I set it up as per the included instructions and all went smoothly. I bought this printer as jack of all trades machine, one thing I wanted is something capable of produciing decent photos... now I know this is not a dedicated photo printer but the reviews I saw said it wasn't half bad at photo printing so that seemed good enough for me.
Naturally I was keen to see what it could do so I dropped a ream of bargain basement printer paper into the top tray, downloaded a high res, colourful, detailed landscape image and set it to print. The result popped out pretty quickly and I was extremely happy with the results. Naturally, being on bog standard, non coated paper the image was a little washed out and dull as expected but still surprisingly presentable - so good so far.
Then I put in some 230gsm glossy photo print paper and was really keen to see how much better things would be. To my dismay the result was a starkly dark print, so dark that all detail was lost in shadow areas (they were just blocked out completely and looked really artificial). Areas that were full of detail on the cheap paper were just odd looking black (with a reddish tone) silhouettes!
Now before you ask, yes I did change the paper type in the print options. The Brother drivers don't give many options, the only suitable selections I have are Brother BP71 paper (which I know is their glossy variety) and "other photo paper"... both of which give the same dark dismal results. I realise that glossy paper produces deeper, more saturated colours but considering the printer did such a good job on the plain paper I assumed that it would adjust to produce a similar (luminance? brightness level?) result when glossy paper was selected? But as it stands, the difference between the two is like night and day... literally!
I have played with the various print options available to me, selecting maximum brightness together with minimum ink density, this did help but I estimate the difference that made is maybe about 20% of what I need to get the results looking half decent... surely this can't be right?
I eventually rang Brother support and to their credit did answer swiftly but the only solution they could offer was that my paper was 230gsm and the max recommended was 220gsm! I can hardly believe that a 10gsm difference would be such a big deal.
I've also tried googling the issue, all the answers state that it is not the printer but instead my monitor... which I should calibrate to match the printer. but the fact stands that the results on plain paper DO match my monitor pretty much perfectly, so why doesn't my machine alter its output to match the selected glossy paper?

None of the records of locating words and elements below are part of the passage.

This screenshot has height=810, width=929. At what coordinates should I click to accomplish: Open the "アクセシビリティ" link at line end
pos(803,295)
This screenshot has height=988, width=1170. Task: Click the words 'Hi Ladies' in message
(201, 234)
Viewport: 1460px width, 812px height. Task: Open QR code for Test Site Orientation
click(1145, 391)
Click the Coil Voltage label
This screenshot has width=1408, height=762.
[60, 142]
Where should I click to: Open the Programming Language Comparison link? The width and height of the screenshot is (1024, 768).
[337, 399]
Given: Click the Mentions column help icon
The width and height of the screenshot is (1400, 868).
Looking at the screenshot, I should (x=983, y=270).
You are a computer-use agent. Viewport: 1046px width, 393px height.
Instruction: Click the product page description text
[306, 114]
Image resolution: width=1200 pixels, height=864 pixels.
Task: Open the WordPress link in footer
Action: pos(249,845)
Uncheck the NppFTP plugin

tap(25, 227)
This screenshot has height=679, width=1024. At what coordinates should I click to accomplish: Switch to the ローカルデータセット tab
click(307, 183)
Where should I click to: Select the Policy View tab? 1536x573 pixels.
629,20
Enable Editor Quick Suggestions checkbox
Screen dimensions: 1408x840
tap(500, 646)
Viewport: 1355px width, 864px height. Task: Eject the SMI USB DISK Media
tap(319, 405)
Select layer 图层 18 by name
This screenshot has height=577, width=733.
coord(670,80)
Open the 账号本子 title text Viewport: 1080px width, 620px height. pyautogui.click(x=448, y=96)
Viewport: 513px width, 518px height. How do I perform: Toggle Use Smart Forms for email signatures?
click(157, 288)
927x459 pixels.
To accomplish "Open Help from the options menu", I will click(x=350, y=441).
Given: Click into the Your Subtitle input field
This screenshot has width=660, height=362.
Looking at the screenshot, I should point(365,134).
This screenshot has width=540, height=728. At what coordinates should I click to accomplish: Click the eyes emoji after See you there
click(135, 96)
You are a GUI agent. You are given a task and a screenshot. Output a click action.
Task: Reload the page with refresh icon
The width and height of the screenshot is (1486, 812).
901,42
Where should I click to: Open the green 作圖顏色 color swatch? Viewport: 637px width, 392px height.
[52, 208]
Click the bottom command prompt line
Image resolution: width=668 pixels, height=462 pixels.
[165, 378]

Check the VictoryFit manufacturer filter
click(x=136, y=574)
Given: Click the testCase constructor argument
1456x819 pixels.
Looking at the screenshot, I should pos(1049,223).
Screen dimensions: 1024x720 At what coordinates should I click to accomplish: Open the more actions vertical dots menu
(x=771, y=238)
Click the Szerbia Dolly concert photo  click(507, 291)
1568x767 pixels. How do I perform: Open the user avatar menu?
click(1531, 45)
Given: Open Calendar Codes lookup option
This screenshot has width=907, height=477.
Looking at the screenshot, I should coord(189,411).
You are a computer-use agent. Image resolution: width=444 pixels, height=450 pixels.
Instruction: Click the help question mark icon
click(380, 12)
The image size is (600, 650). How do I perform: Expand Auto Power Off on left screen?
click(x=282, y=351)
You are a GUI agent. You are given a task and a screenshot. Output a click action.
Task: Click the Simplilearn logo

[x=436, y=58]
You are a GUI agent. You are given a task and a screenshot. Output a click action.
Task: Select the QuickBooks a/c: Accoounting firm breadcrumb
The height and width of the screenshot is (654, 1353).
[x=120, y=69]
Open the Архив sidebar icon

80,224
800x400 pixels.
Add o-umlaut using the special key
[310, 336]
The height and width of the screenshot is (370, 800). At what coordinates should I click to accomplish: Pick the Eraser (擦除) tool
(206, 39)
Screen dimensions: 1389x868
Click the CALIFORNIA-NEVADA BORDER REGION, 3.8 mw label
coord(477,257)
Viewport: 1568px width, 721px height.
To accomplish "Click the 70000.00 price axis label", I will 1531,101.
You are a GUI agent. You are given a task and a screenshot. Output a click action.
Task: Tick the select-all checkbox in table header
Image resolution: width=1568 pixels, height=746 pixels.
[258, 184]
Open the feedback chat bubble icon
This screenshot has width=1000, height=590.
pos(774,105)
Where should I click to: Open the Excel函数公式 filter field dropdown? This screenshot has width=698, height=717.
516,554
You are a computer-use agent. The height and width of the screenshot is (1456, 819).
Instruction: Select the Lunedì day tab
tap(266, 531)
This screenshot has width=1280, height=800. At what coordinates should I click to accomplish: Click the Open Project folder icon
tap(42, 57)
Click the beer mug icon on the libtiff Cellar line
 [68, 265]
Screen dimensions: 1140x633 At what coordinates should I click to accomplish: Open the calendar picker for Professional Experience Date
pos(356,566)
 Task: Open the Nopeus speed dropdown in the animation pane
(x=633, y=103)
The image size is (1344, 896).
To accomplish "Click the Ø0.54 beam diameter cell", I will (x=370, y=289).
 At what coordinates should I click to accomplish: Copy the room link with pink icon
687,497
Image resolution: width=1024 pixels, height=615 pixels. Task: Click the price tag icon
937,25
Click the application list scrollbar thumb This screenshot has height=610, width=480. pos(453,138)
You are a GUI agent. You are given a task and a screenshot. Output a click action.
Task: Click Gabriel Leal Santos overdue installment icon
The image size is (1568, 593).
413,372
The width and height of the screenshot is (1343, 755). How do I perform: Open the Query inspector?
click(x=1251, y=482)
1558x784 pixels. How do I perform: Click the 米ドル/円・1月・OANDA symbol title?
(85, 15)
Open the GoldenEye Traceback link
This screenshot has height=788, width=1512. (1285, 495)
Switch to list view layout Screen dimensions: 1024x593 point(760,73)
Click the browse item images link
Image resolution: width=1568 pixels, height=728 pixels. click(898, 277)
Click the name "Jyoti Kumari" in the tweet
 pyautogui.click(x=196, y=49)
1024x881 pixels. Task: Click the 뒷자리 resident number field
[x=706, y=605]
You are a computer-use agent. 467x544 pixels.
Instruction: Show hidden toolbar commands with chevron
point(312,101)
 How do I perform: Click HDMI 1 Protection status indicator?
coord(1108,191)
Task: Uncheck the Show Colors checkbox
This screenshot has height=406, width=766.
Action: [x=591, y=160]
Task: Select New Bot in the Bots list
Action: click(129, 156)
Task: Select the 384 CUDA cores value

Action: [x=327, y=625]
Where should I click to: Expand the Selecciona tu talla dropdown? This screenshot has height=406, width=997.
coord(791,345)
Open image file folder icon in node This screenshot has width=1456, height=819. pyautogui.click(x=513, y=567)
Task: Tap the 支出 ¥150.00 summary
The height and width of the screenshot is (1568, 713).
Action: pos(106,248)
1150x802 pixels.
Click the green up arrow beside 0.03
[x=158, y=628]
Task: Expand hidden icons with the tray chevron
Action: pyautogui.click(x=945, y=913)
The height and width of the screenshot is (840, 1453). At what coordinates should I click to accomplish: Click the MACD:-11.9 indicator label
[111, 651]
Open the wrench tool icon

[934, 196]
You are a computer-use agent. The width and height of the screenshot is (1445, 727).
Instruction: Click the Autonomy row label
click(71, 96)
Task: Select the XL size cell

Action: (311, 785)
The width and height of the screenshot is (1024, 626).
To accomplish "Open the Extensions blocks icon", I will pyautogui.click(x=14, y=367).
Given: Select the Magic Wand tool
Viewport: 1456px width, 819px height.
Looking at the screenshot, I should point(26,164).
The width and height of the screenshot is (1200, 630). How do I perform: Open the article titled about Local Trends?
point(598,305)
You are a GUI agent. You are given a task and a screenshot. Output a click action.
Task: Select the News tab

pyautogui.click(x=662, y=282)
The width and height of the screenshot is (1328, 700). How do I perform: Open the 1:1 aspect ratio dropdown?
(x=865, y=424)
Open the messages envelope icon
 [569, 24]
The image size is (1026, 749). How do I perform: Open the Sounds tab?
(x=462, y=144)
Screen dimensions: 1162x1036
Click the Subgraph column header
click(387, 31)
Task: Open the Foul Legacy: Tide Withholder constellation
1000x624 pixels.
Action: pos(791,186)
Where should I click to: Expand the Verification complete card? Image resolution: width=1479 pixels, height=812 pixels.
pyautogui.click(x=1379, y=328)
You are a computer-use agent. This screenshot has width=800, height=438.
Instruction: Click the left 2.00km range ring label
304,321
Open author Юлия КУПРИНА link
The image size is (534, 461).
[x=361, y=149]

Sorry for the long thread, any and all advice warmly welcomed - Mervyn.
I set it up as per the included instructions and all went smoothly. I bought this printer as jack of all trades machine, one thing I wanted is something capable of produciing decent photos... now I know this is not a dedicated photo printer but the reviews I saw said it wasn't half bad at photo printing so that seemed good enough for me.
Naturally I was keen to see what it could do so I dropped a ream of bargain basement printer paper into the top tray, downloaded a high res, colourful, detailed landscape image and set it to print. The result popped out pretty quickly and I was extremely happy with the results. Naturally, being on bog standard, non coated paper the image was a little washed out and dull as expected but still surprisingly presentable - so good so far.
Then I put in some 230gsm glossy photo print paper and was really keen to see how much better things would be. To my dismay the result was a starkly dark print, so dark that all detail was lost in shadow areas (they were just blocked out completely and looked really artificial). Areas that were full of detail on the cheap paper were just odd looking black (with a reddish tone) silhouettes!
Now before you ask, yes I did change the paper type in the print options. The Brother drivers don't give many options, the only suitable selections I have are Brother BP71 paper (which I know is their glossy variety) and "other photo paper"... both of which give the same dark dismal results. I realise that glossy paper produces deeper, more saturated colours but considering the printer did such a good job on the plain paper I assumed that it would adjust to produce a similar (luminance? brightness level?) result when glossy paper was selected? But as it stands, the difference between the two is like night and day... literally!
I have played with the various print options available to me, selecting maximum brightness together with minimum ink density, this did help but I estimate the difference that made is maybe about 20% of what I need to get the results looking half decent... surely this can't be right?
I eventually rang Brother support and to their credit did answer swiftly but the only solution they could offer was that my paper was 230gsm and the max recommended was 220gsm! I can hardly believe that a 10gsm difference would be such a big deal.
I've also tried googling the issue, all the answers state that it is not the printer but instead my monitor... which I should calibrate to match the printer. but the fact stands that the results on plain paper DO match my monitor pretty much perfectly, so why doesn't my machine alter its output to match the selected glossy paper?
Sorry for the long thread, any and all advice warmly welcomed - Mervyn.